Audit and feedback is widely used as a strategy to improve professional practice either on its own or as a component of multifaceted quality improvement interventions. This is based on the belief ...that healthcare professionals are prompted to modify their practice when given performance feedback showing that their clinical practice is inconsistent with a desirable target. Despite its prevalence as a quality improvement strategy, there remains uncertainty regarding both the effectiveness of audit and feedback in improving healthcare practice and the characteristics of audit and feedback that lead to greater impact.
To assess the effects of audit and feedback on the practice of healthcare professionals and patient outcomes and to examine factors that may explain variation in the effectiveness of audit and feedback.
We searched the Cochrane Central Register of Controlled Trials (CENTRAL) 2010, Issue 4, part of The Cochrane Library. www.thecochranelibrary.com, including the Cochrane Effective Practice and Organisation of Care (EPOC) Group Specialised Register (searched 10 December 2010); MEDLINE, Ovid (1950 to November Week 3 2010) (searched 09 December 2010); EMBASE, Ovid (1980 to 2010 Week 48) (searched 09 December 2010); CINAHL, Ebsco (1981 to present) (searched 10 December 2010); Science Citation Index and Social Sciences Citation Index, ISI Web of Science (1975 to present) (searched 12-15 September 2011).

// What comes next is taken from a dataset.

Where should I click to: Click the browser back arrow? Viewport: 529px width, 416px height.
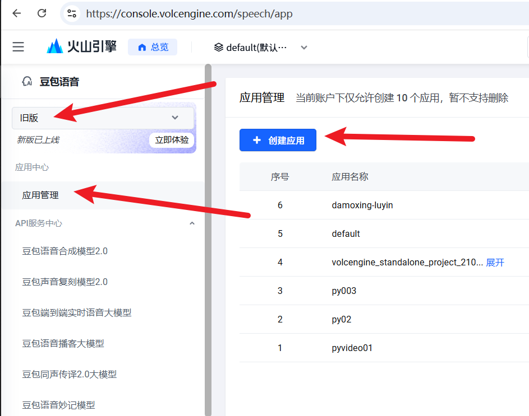coord(17,13)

Randomised trials of audit and feedback (defined as a summary of clinical performance over a specified period of time) that reported objectively measured health professional practice or patient outcomes. In the case of multifaceted interventions, only trials in which audit and feedback was considered the core, essential aspect of at least one intervention arm were included.
All data were abstracted by two independent review authors. For the primary outcome(s) in each study, we calculated the median absolute risk difference (RD) (adjusted for baseline performance) of compliance with desired practice compliance for dichotomous outcomes and the median percent change relative to the control group for continuous outcomes. Across studies the median effect size was weighted by number of health professionals involved in each study. We investigated the following factors as possible explanations for the variation in the effectiveness of interventions across comparisons: format of feedback, source of feedback, frequency of feedback, instructions for improvement, direction of change required, baseline performance, profession of recipient, and risk of bias within the trial itself. We also conducted exploratory analyses to assess the role of context and the targeted clinical behaviour. Quantitative (meta-regression), visual, and qualitative analyses were undertaken to examine variation in effect size related to these factors.
We included and analysed 140 studies for this review. In the main analyses, a total of 108 comparisons from 70 studies compared any intervention in which audit and feedback was a core, essential component to usual care and evaluated effects on professional practice. After excluding studies at high risk of bias, there were 82 comparisons from 49 studies featuring dichotomous outcomes, and the weighted median adjusted RD was a 4.3% (interquartile range (IQR) 0.5% to 16%) absolute increase in healthcare professionals' compliance with desired practice. Across 26 comparisons from 21 studies with continuous outcomes, the weighted median adjusted percent change relative to control was 1.3% (IQR = 1.3% to 28.9%). For patient outcomes, the weighted median RD was -0.4% (IQR -1.3% to 1.6%) for 12 comparisons from six studies reporting dichotomous outcomes and the weighted median percentage change was 17% (IQR 1.5% to 17%) for eight comparisons from five studies reporting continuous outcomes. Multivariable meta-regression indicated that feedback may be more effective when baseline performance is low, the source is a supervisor or colleague, it is provided more than once, it is delivered in both verbal and written formats, and when it includes both explicit targets and an action plan. In addition, the effect size varied based on the clinical behaviour targeted by the intervention.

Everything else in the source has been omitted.